[What the exercise asks]:
In the entries below, find the lines that contain the word "agent" and copy them.

[Extracted information]:

--- START ---

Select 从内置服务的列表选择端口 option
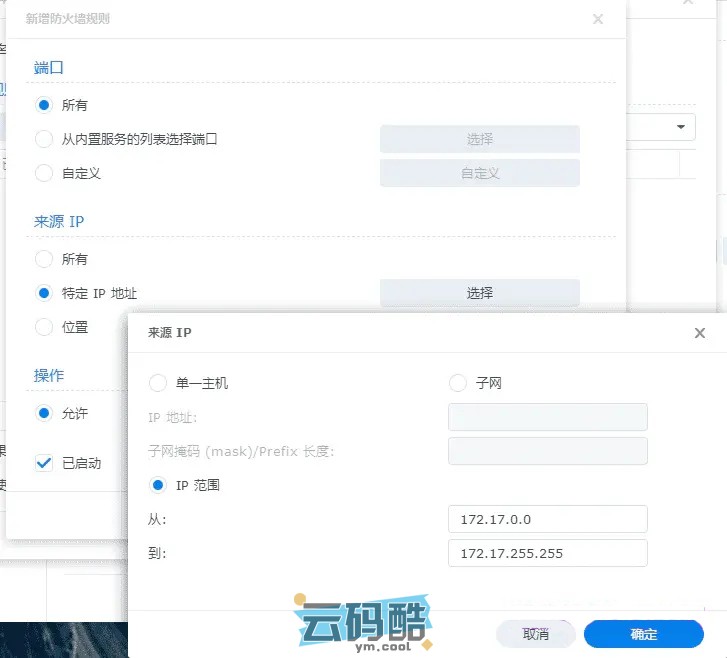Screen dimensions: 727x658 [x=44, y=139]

--- END ---
--- START ---

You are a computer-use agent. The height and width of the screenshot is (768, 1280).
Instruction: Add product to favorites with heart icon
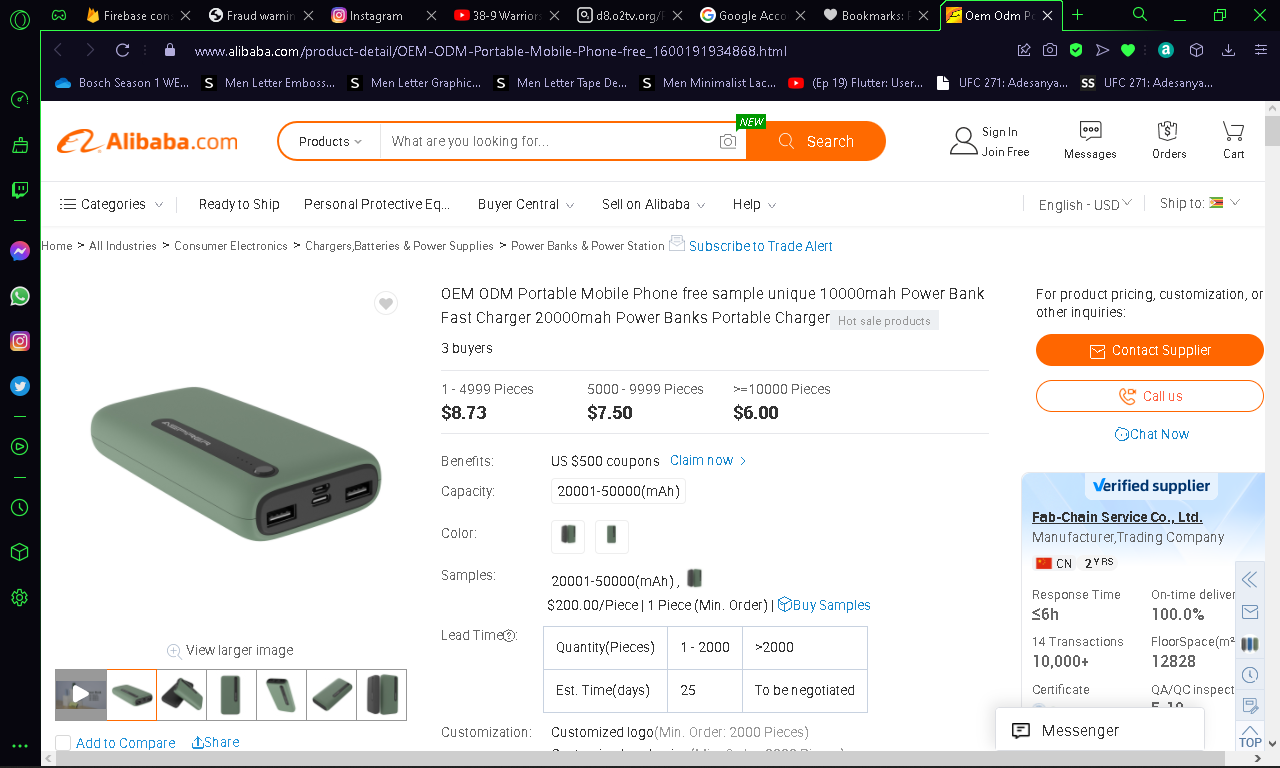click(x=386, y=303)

--- END ---
--- START ---

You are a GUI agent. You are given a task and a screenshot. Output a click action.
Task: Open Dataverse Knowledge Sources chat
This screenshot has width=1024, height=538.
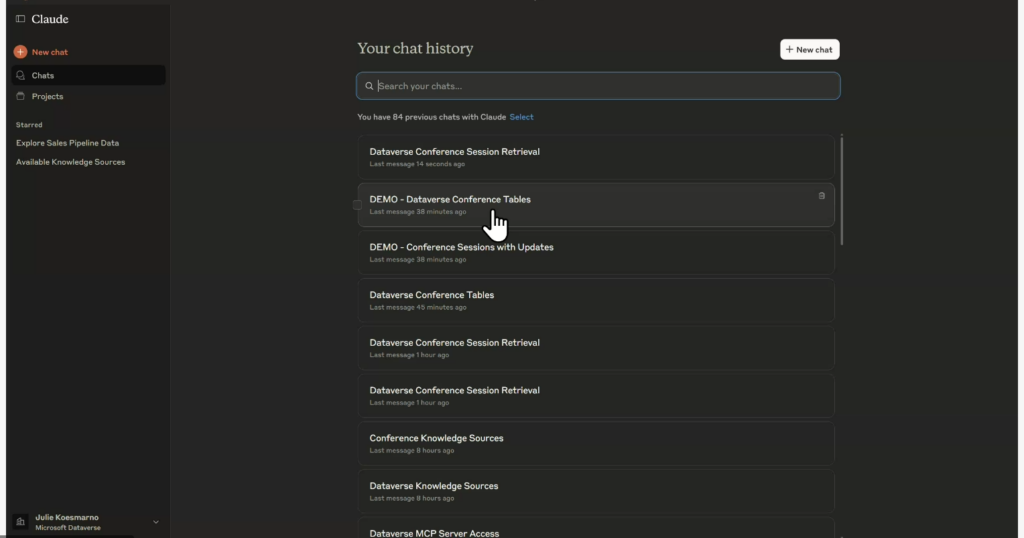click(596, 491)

--- END ---

[Written response]:
You are a computer-use agent. The height and width of the screenshot is (768, 1280).
You are a GUI agent. You are given a task and a screenshot. Output a click action.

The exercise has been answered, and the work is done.